**Goal of the exercise**
Extract the lines of the items below, starting at the line that contains "Image resolution: width=1520" and continuing through the end of the items. Copy them character for character.
━━ Data under study ━━
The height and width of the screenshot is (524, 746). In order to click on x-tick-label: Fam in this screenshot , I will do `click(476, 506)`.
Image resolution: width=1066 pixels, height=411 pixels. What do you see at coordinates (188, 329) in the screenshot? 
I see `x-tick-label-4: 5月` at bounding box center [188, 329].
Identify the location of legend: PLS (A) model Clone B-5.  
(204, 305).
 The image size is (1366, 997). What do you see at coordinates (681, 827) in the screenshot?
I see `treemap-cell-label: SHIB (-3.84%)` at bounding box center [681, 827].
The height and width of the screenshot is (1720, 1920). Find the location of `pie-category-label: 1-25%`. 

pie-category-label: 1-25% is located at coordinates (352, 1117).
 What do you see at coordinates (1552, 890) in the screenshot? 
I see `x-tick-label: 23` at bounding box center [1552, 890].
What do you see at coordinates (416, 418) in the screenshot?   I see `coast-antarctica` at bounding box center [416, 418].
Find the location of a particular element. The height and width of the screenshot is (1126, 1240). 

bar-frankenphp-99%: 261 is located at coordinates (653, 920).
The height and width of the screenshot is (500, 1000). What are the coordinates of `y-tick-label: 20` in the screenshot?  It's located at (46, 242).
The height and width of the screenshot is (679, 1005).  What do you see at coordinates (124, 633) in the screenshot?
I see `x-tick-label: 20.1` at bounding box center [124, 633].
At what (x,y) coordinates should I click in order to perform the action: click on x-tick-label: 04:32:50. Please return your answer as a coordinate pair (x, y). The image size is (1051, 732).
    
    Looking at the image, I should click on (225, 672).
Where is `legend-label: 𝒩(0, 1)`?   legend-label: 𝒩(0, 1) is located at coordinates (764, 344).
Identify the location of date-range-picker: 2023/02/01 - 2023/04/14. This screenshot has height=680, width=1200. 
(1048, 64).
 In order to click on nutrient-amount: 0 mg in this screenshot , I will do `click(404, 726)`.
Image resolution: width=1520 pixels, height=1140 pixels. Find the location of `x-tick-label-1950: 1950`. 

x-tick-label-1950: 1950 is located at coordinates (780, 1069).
━━━
**Task response**
Image resolution: width=1520 pixels, height=1140 pixels. Find the location of `x-tick-label-1950: 1950`. 

x-tick-label-1950: 1950 is located at coordinates (780, 1069).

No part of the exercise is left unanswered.